Marlin Figgins - Simple Bayesian A/B testing

A/B testing

Choosing between alternatives is a fairly common task in daily life. Oftentimes, we want to develop some notion of how and why one alternative may be better than another. In the absence of data, we can design and run tests on these alternatives to better understand them.

In the arena of business decision-making, we often have some metric of interest. This may be the click-through rate on an ad, the color of a button, article headlines, or comparing coupon-types. These examples all fall into the larger bucket of .

Today, we’ll focus on a pretty fun synthetic example to illustrate how we might begin to A/B test.

Let’s suppose that we’re a rollerskating retailer who is testing out two ad variants in anticipation for the inevitable global resurgence of roller skating.

We have two ad variants prepared. The first ad variant (Winter Wonderland) features Mariah Carey in a parka rollerskating in a snow globe. The second ad variant (Summer Renaissance) features Beyonce rollerskating beachside on a sunny day.

Collecting data

We want to collect some data here to see how each of the ads perform, so we run a test where we try out each ad variant on customers over some period of time.

Before customers are shown an ad, we randomize which ad variant they are shown and keep track of both how many times the ad is shown (impressions) and how many times it is clicked (clicks). This is to ensure that we’re getting a good sample of each ad across all potential customers which may differ in their underlying click-through rates.

After this process, we may get data that looks something like this.

clicks	impressions	variant
2	120	WW
3	143	SR

We now need to analyze this data to get some idea of the .

Estimating click-through rate

The variable of interest here is the click-through rate. We want to pick the ad variant which maximizes the click-through rate.

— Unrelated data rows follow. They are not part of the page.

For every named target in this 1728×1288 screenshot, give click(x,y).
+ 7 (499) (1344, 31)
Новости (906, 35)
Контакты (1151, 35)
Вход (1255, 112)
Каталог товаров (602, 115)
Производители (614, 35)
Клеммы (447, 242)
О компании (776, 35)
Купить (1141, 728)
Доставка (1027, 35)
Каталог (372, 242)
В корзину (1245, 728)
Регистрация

We can estimate the click-through rate by treating the number of clicks as a binomial distribution. We can think of this as the number of clicks assuming that each time the ad is shown it is clicked with some probability, so that we have

\[ \text{clicks} \sim \text{Binomial}(\text{total}, p), \]

where $p$ is our click-through rate i.e. the probability that a user clicks on the ad they’re shown.

If we also have some prior expectation of the CTR, we can combine this with the likelihood to create a Bayesian model.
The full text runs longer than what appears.